New Car Payments Reduce Homebuying Power by $135,000

The average monthly payment for a new car reached an all-time high of $770 in the first quarter of 2026, representing a nearly 3% increase from the previous year, according to Experian data. This surge in auto payments, driven by a 30% rise in new-car prices since 2020 and auto-loan rates exceeding 7.5% in February 2026, is significantly impacting consumers' ability to afford homes. For a median-income household, the increased cost of car ownership can translate to a reduction in homebuying power of up to $135,000, effectively lowering their purchasing capacity from a $530,000 home to a $394,000 one, assuming a standard 10% down payment.
Auto debt has become the second-largest category of household debt, trailing only mortgages. The escalating car payments are now directly competing with housing costs at a critical juncture when buyers are seeking mortgage approval. Real estate agent Michael Perna noted that the high cost of vehicles is forcing buyers to consider less desirable neighborhoods or homes lacking necessary amenities, effectively pushing them out of their preferred markets.

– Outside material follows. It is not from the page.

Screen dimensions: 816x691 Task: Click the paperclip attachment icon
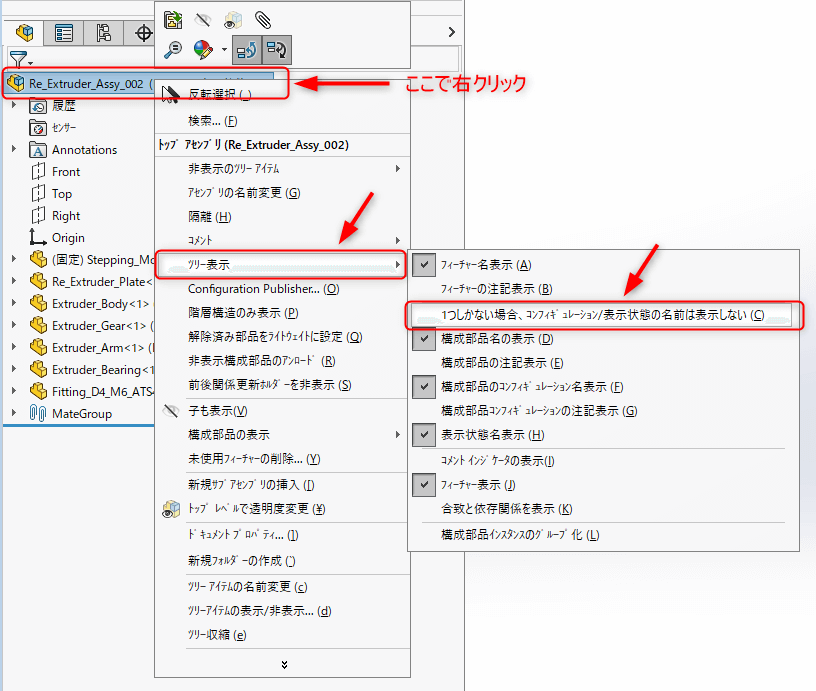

The primary mechanism through which car payments affect mortgage eligibility is the debt-to-income (DTI) ratio. Lenders utilize this metric to assess a borrower's total recurring monthly debt obligations against their gross monthly income to determine mortgage affordability. While specific thresholds vary among lenders and loan programs, a DTI of 43% is commonly used as a benchmark for total monthly debt. The rising auto loan payments are increasingly contributing to borrowers exceeding these DTI limits, making it more challenging to secure a mortgage for a home.
As home prices and mortgage rates continue to remain elevated, and other forms of household debt persist, the financial calculation for potential homebuyers becomes increasingly difficult. The substantial increase in new-car payments is a significant factor that buyers and lenders must now contend with, directly diminishing the purchasing power available for real estate.